A maturação neurológica vai permitindo a maturação do aparelho fonador. A respiração que nos primeiros dias ainda é irregular, irá se regularizando para dar lugar ao ritmo de emitir sons diferenciados. Aliás, um equívoco que é popularizado, deixar o bebê chorar no berço até cansar para não ficar manhoso, subtrai dele a possibilidade de ser levantado mais vezes por baixo dos braços, esticando o tórax e alongando os pulmões imaturos. Desta maneira, estimula-se o desenvolvimento pulmonar, trazendo benefício respiratório. Bebê “manhoso”, às vezes, é o filho de uma mãe insegura ou carente. A díade mãe-bebê, pela dupla dependência afetiva. Busca uma sintonia que garantirá ao bebê a sua sobrevida. Veremos melhor esta área, em breve, quando do tema do desenvolvimento afetivo.

O bebê que só chorava, em torno dos quatro meses, começa a balbuciar alguns sons aleatórios. Seu aparelho fonador vai lhe fornecendo outras opções, os fonemas são formados em quantidades quase diárias. Por volta dos oito meses, o bebê que já sabe brincar de esconder atrás de uma fralda, numa comunicação não verbal, emite todos os fonemas de todas as línguas existentes. Neste momento, começa a acontecer uma seleção pelos fonemas de sua língua materna até que todos os outros caem em desuso porque a repetição do fonema que mais se aproxima da palavra “mamãe” é recebida com festejos, que sinalizam para ele que este é um “caminho” de bons retornos, abraços e beijos. Em todas as línguas há um diminutivo da palavra mãe, de repetição que facilita a “descoberta” da alegria da primeira palavra. E, a partir desta primeira palavra ele ganha uma “professora” de palavras, que vai lhe guiando na articulação de outras palavras, sempre afetivas e familiares.
A palavra-frase vem logo, comunicando um desejo. “Aua” significa eu quero água.
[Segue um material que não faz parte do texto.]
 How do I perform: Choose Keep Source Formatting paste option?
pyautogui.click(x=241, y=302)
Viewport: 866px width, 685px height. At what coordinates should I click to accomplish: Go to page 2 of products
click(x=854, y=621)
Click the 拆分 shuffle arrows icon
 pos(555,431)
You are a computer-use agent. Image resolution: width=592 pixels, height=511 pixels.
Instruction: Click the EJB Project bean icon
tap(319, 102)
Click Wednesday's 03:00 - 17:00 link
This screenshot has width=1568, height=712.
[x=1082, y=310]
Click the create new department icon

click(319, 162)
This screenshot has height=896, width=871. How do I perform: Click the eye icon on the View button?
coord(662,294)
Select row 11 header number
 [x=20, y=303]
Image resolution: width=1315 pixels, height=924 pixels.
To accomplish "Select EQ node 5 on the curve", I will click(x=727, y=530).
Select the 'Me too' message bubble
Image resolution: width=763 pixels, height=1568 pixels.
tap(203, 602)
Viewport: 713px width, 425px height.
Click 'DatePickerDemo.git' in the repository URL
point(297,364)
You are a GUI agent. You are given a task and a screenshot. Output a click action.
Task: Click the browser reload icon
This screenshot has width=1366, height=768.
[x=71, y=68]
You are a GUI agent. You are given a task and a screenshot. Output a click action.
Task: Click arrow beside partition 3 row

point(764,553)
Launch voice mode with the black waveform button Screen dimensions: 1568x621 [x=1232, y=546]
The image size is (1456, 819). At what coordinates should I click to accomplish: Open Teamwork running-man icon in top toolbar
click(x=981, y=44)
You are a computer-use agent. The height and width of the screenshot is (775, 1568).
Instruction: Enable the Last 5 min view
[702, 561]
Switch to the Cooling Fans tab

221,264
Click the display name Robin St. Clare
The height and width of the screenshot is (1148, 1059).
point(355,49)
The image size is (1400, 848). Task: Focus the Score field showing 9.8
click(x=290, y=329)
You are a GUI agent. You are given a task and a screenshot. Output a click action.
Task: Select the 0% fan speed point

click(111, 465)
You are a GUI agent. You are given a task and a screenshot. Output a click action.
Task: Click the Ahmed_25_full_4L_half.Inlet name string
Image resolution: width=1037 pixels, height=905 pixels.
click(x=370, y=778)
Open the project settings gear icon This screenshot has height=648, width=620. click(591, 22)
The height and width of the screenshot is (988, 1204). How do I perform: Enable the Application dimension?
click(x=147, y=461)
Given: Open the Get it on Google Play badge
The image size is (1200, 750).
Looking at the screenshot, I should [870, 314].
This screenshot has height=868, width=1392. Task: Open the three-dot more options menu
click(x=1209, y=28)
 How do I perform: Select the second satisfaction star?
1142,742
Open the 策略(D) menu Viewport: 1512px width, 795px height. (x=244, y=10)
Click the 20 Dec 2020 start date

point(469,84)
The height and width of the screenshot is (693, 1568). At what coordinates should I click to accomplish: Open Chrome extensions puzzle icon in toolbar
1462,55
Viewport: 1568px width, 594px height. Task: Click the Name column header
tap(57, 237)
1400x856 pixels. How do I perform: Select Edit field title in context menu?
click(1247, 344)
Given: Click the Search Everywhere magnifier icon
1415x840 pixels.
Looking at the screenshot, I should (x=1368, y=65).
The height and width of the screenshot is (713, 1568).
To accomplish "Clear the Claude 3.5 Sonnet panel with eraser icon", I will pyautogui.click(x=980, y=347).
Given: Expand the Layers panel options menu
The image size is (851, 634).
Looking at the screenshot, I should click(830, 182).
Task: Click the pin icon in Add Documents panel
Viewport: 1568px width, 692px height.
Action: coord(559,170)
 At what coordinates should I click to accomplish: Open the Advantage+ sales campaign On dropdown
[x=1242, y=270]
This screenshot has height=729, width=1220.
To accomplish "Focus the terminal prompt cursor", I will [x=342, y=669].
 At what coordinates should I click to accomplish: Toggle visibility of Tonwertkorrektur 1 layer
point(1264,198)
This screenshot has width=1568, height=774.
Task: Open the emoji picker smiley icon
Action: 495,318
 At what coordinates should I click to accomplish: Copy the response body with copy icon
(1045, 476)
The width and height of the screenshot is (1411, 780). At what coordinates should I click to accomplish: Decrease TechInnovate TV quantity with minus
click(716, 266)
A compreensão pelos adultos é fundamental nesta fase, mesmo que a pronúncia ainda esteja longe da correta, a criança vai ajustando pelo que ela escuta e vai se autocorrigindo. O “não” logo aparece porque a criança está também na fase afetiva da contestação, combinada com a aquisição de certa autonomia por conta da marcha, e, portanto, está recebendo muitos nãos ao mexer onde não pode.
As primeiras frases tem apenas sujeito e objeto direto, e são sempre permeadas pelo verbo querer. As frases são preenchidas, gradualmente, por palavras de ligação, os pronomes possessivos vêm na sequência, e quando surgem os advérbios temporais eles não correspondem ainda ao tempo certo: “amanhã eu fui ao parquinho”. O “eu” deve surgir antes dos três anos de idade. Quando a criança passa desta idade e continua a se referir a ela mesma na terceira pessoa ou pelo nome dela, isto é indicador de um problema na aquisição de sua identidade.
Entre três e quatro anos a aquisição do vocabulário é multiplicada por 10. Nós adultos usamos ordinariamente em torno de 80% a 90% das palavras que aprendemos neste período. A linguagem é aprendida pelo raciocínio concreto, única possibilidade de pensamento na infância. Mas a riqueza do ambiente linguístico influenciará muito o raciocínio verbal e, sobretudo, a fluência verbal a ser desenvolvida.
A aprendizagem da linguagem escrita só será possível quando a hipótese linguística neurológica estiver pronta. É preciso que a maturação neuronal permita que a criança reconheça nos signos arbitrários, letras e algarismos uma correspondência com o som falado, para que consiga formar códigos com os fonemas de duas letras, por exemplo. A regência desta orquestra de dados permitirá a aquisição da linguagem escrita. Do erro de contiguidade, na articulação ou no significado, a criança busca, incessantemente, a exatidão da comunicação.